点字(Braille):6ビットの符号化
ルイ・ブライユが1824年に考案した、触覚で読む文字コード。
点字の基本構造:2列 × 3行 = 6つの凸点
① ④
② ⑤
③ ⑥
各点が「ある(1)」か「ない(0)」かで文字を表す
→ 2^6 = 64通りの組み合わせ
例:文字 "A"
● ○ 点 ①だけ凸
○ ○ = 100000(2進数)
○ ○
点字が示す本質:6個の「はい/いいえ」で64種類の情報を表現できる。
これはコンピュータの1バイト(8ビット)が256通りを表現できるのと全く同じ構造。
モールス信号:可変長コードの先駆け
1836年、Samuel Morse と Alfred Vail が開発した電信用コード。
アルファベットのモールス信号(一部):
E ・ 最短(出現頻度が最高)
T ー
A ・ー
I ・・
N ー・
S ・・・
O ーーー
K ー・ー
R ・ー・
可変長コードの発想:よく使う文字(E, T)を短く、珍しい文字を長くすることで、全体の伝送効率を上げる。これは現代の Huffman 符号化や ZIP 圧縮の基本原理と同じ。
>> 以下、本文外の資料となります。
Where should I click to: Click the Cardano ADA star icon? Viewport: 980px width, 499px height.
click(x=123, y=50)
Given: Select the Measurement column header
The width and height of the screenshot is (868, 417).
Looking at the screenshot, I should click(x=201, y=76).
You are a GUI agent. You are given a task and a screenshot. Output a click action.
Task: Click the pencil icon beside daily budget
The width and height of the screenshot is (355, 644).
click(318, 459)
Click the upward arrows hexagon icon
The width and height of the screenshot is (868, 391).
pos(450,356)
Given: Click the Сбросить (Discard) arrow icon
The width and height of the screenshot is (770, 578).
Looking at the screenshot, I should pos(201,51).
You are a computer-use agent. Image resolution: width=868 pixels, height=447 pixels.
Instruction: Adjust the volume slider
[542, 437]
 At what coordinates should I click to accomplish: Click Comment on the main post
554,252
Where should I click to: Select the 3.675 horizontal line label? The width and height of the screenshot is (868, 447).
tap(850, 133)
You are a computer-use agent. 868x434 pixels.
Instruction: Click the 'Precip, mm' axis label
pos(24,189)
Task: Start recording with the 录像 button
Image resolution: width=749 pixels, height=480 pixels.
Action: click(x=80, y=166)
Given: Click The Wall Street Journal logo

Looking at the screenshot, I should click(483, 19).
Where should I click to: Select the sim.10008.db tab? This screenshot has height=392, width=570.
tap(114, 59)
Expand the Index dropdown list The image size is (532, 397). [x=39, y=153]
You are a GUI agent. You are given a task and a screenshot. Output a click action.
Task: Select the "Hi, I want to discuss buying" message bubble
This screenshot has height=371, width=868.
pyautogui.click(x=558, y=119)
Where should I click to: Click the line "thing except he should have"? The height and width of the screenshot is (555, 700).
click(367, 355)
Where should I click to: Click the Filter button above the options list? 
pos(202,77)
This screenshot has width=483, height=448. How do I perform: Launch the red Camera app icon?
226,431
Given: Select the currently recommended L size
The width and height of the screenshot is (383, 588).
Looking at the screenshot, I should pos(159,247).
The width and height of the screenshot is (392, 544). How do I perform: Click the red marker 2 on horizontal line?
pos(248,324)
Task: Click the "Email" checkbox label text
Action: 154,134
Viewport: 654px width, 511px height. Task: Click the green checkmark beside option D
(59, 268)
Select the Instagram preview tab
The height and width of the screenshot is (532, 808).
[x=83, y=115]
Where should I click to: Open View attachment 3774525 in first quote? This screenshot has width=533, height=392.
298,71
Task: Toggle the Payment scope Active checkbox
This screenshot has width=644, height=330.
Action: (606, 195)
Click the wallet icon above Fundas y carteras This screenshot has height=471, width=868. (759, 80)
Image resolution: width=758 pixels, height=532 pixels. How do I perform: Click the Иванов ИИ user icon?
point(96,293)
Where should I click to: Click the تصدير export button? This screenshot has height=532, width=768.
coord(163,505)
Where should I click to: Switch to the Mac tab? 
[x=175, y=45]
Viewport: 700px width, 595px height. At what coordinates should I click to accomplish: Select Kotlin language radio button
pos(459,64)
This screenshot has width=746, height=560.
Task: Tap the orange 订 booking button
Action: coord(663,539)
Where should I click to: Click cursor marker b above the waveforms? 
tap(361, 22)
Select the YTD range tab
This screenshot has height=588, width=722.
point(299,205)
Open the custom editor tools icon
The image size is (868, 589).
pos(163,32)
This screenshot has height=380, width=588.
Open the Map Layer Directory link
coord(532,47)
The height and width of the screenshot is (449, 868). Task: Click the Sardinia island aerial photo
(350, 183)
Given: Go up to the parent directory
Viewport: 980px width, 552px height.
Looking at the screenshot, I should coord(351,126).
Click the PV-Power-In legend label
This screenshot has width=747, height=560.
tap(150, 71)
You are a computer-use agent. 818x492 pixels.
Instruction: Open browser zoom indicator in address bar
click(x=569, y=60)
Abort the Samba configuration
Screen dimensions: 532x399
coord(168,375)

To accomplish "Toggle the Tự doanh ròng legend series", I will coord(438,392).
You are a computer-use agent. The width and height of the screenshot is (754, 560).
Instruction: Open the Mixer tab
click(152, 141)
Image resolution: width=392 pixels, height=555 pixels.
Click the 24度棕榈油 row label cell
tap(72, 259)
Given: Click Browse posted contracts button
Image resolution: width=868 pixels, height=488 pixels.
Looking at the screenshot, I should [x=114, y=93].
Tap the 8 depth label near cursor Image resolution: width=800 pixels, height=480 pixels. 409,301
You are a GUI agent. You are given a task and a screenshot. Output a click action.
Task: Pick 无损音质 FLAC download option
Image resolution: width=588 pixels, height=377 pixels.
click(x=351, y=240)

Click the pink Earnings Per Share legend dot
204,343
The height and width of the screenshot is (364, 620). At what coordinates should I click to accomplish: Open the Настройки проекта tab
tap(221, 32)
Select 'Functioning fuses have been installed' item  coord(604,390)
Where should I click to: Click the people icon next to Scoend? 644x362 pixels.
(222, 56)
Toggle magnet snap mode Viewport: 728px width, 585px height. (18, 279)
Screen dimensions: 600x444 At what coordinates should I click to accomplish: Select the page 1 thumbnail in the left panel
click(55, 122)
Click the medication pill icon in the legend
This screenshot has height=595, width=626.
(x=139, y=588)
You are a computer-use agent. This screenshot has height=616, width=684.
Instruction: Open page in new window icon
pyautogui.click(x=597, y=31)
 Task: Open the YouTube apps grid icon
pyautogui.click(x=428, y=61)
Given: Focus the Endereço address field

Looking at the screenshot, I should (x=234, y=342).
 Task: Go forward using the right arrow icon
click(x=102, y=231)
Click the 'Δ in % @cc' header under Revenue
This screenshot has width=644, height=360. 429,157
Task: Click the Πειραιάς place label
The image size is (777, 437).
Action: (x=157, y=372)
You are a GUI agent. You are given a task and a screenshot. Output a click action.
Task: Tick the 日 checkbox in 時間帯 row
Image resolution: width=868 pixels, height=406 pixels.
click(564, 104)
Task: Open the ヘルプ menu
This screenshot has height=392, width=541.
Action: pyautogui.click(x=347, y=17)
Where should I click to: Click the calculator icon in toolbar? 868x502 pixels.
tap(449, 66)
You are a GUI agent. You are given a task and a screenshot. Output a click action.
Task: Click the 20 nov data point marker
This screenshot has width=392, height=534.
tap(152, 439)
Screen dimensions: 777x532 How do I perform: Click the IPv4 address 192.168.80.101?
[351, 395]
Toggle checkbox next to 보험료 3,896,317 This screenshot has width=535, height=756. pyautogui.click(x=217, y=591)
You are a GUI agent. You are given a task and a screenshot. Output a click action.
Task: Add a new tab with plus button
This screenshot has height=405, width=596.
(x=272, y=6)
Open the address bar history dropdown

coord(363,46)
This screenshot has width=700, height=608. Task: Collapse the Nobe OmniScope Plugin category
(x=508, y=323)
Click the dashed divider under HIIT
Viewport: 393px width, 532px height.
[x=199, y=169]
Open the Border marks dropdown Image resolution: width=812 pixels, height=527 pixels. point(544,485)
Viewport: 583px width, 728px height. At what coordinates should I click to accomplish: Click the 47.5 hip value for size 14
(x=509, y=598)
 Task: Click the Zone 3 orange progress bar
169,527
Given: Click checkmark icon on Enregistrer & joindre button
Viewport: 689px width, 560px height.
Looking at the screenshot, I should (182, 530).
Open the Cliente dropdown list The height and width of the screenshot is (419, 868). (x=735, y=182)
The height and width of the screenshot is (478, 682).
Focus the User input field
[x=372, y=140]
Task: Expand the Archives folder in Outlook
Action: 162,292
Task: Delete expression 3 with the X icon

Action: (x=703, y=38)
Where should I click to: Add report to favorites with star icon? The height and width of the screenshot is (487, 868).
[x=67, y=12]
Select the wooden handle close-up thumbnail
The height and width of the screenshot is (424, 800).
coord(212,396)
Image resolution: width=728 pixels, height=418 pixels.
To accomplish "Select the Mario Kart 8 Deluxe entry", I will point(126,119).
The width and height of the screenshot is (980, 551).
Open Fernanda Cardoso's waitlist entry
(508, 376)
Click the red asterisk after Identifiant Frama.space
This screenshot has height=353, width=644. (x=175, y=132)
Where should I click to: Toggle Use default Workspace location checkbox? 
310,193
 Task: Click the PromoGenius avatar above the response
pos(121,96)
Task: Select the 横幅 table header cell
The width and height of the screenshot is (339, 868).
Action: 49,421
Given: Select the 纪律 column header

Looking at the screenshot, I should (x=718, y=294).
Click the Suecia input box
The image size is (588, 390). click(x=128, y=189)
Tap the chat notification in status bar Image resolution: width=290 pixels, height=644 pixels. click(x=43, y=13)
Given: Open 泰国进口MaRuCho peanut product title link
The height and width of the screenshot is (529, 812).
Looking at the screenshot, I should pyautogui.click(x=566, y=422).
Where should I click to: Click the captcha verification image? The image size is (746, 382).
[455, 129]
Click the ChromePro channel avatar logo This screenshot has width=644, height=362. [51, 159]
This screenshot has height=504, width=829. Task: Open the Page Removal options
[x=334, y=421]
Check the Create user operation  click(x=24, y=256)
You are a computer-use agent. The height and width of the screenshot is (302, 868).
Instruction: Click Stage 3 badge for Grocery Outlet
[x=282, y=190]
モールス信号の弱点:区切りが必要(短い休止が文字間、長い休止が単語間)。コンピュータの符号化は一般に固定長(ASCII の7ビット、Unicodeのコードポイント)を使う。
隣の家に信号を送る:懐中電灯から電信へ
本書はここから始まる。「向かいの家の友人と夜に秘密の会話をしたい」という問いが出発点。
【ステップ1:懐中電灯1本】
自分 友人
[懐中電灯] ──点滅──→ 見る
問題:点滅パターンを事前に決めておく必要がある(コードが必要)
【ステップ2:複数の懐中電灯】
[電灯A] ──────→
[電灯B] ──────→ 2本 = 4通り (00/01/10/11)
[電灯C] ──────→ 3本 = 8通り → アルファベット全部 OK
【ステップ3:電線で接続】
[スイッチ] ──電線──→ [電球]
これが電信の基本。距離は電線の長さ次第で無限に伸ばせる。
電線1本 = 2値信号 = 1ビット。これが「デジタル」の原点。
角を曲がって信号を送る
電線は角を曲がれるが、懐中電灯の光は直進する。これが電気の強みの一つ。
さらに重要なのは「中継」の概念:
発信者 ──長い電線──→ [中継器] ──長い電線──→ 受信者
信号は電線を伝わるうちに弱くなる(抵抗による電圧降下)
中継器が信号を受けて、新しい信号として送り直す
→ 距離の制限がなくなる
これが後章で登場する「リレー(継電器)」の役割と同じ。リレーは電気信号によって動作する電磁スイッチで、弱った信号を受けて強い新信号を生成する。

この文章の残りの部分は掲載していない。